--- START ---

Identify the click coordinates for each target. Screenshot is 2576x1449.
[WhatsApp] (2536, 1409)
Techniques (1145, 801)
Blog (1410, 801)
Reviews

--- END ---

▸ WHAT YOU WILL DO
Each line of the material above needs to be returned exactly as written.

▸ SOLUTION TO THE PROBLEM
Identify the click coordinates for each target. Screenshot is 2576x1449.
[WhatsApp] (2536, 1409)
Techniques (1145, 801)
Blog (1410, 801)
Reviews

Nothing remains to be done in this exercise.